Ride and handling really got our attention – nice precision and balance but not overly harsh/firm. We’re not dismissing localized suspension development programs, but Renault is one of the world’s leading automotive companies and European customers drive hard and fast so it’s no surprise the Clio, exactly as sold in Europe, handles superbly in Australia too.
The three-cylinder engine was a cracker – pulling strongly through the rev range with none of the ‘strumming’ harshness which plagues some other similar powerplants. And the 1.2-litre delivered on its claims regarding performance akin to previous 1.4-litre and 1.6-litre engines – again very impressive.

Renault Clio Challenges

Nothing much to criticize here except to say from some angles the rear of the Renault Clio isn’t its styling strong point.

Renault Clio Verdict

Renault Australia has seen the ‘pushback’ from shoppers who think European cars are expensive to own. So, aided by shared systems with Nissan Australia it addressed the price of service parts so Clio is now the lowest-priced vehicle in the segment and also adjusted the pricing of the 40 common parts needed frequently so they now total some 55 per-cent lower than Peugeot 208 and 33 per-cent lower than Volkswagen Polo – that’s significant savings right there.
Then there’s fixed-price servicing for three years. Renault uses a once-per-year service schedule and the cost for this is capped at $299 per service.
Resale value – which Renault concedes has been a stigma on its brand. That’s a thing of the past too and Glass’ Guide calculates the re-sale value of the all-new Clio in three years will be 48 per-cent (that’s very significant in a car which starts at $16,790). Hyundai i20 is 47 per-cent, Mazda2 is 46 per-cent and Peugeot 208 is 42 per-cent
Renault Financial Services can handle the dollars for you and now also includes Renault Insurance (in conjunction with Allianz). 
Toss-in the usual 5-year warranty and 5 years of roadside assistance and, in the case of the Renault Clio, it seems that old chestnut about European cars being expensive to operate can be put to rest.
The actual product is terrific - definitely a Car Showroom favourite – and Renault’s behind-the-scenes attention to detail has been spot-on. The all-new Renault Clio is a ‘must-include’ on the shopping list of anyone looking at a compact hatchback.

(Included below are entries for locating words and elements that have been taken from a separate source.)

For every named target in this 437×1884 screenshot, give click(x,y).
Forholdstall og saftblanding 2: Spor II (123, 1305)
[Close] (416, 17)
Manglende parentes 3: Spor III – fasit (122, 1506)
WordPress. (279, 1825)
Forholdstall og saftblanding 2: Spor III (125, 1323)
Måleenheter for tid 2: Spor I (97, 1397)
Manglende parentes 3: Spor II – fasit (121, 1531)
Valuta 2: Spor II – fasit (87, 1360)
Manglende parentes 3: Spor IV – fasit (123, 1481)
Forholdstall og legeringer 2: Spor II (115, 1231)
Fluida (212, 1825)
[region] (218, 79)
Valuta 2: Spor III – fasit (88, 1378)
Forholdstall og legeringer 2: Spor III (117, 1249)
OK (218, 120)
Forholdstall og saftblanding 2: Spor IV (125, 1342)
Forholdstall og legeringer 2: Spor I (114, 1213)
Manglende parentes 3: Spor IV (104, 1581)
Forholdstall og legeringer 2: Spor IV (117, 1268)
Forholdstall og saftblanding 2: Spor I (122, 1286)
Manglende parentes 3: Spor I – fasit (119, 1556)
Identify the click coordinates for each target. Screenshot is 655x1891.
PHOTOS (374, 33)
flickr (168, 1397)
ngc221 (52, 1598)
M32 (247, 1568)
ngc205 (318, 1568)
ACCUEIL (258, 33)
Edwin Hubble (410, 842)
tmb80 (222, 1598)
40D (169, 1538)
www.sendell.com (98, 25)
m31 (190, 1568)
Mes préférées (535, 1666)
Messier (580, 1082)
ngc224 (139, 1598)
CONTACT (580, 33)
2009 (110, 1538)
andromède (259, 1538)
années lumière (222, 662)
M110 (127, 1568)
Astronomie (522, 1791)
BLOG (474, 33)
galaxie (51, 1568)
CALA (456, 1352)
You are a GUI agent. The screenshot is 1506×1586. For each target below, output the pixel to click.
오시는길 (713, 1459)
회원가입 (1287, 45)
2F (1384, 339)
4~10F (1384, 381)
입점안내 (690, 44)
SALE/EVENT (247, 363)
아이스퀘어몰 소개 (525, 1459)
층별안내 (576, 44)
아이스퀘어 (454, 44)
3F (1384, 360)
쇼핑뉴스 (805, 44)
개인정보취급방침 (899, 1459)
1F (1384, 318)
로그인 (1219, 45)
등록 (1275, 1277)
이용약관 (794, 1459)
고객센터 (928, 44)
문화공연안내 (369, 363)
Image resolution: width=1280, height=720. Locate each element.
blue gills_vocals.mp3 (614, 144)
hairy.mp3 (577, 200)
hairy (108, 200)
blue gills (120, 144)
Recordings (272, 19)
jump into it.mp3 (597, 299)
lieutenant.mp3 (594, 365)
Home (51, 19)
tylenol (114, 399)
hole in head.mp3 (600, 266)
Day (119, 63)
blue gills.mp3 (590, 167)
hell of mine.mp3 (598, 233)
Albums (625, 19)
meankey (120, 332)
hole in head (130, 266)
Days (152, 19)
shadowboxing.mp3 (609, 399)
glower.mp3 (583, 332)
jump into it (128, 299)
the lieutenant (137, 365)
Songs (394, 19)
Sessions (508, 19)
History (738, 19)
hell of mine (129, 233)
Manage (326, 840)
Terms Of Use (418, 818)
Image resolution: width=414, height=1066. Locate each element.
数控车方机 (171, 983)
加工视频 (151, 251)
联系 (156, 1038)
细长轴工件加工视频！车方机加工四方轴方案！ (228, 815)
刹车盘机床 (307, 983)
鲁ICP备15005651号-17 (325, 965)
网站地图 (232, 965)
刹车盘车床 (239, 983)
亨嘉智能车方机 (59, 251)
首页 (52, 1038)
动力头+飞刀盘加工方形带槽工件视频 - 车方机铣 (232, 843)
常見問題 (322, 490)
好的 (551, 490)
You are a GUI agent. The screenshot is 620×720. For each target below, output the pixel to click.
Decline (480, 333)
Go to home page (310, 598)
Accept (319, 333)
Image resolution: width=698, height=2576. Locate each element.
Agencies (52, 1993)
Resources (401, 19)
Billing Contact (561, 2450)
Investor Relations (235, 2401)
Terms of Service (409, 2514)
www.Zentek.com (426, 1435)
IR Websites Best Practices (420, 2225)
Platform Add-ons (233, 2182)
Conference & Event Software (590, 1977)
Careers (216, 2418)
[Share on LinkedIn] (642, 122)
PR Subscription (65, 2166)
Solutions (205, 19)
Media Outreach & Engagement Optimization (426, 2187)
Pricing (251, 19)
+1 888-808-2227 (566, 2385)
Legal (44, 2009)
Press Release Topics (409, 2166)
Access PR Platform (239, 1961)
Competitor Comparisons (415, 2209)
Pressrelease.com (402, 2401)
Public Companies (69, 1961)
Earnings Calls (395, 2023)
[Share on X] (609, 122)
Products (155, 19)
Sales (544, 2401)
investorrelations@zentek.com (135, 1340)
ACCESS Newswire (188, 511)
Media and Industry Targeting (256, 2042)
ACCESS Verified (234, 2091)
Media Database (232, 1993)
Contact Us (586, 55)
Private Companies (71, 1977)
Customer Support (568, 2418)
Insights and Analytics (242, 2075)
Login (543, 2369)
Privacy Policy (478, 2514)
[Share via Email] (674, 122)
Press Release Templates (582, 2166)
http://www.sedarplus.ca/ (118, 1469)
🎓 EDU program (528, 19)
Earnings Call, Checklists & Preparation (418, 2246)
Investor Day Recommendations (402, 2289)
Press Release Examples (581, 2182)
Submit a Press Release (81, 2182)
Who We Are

Renault Clio The Competition

Under threat from all-comers, Mazda2 has just been updated and the +$20,000 Genki models are no more. Good-looking and powered by an excellent 76kW/135Nm 1.5-litre engine, the ‘2’ doesn’t match the Renault Clio for interior style or driving dynamics.
Volkswagen’s entry-level Trendline model Polo is now looking very much under-done in comparison with the Renault Clio. No question about Polo’s driving dynamics or quality but the interior is somewhat cold and staid.
Of course the other newcomer in this league also comes from France – the all-new Peugeot 208. A little pricey by comparison, the 208 oozes French style (just like the Clio in fact).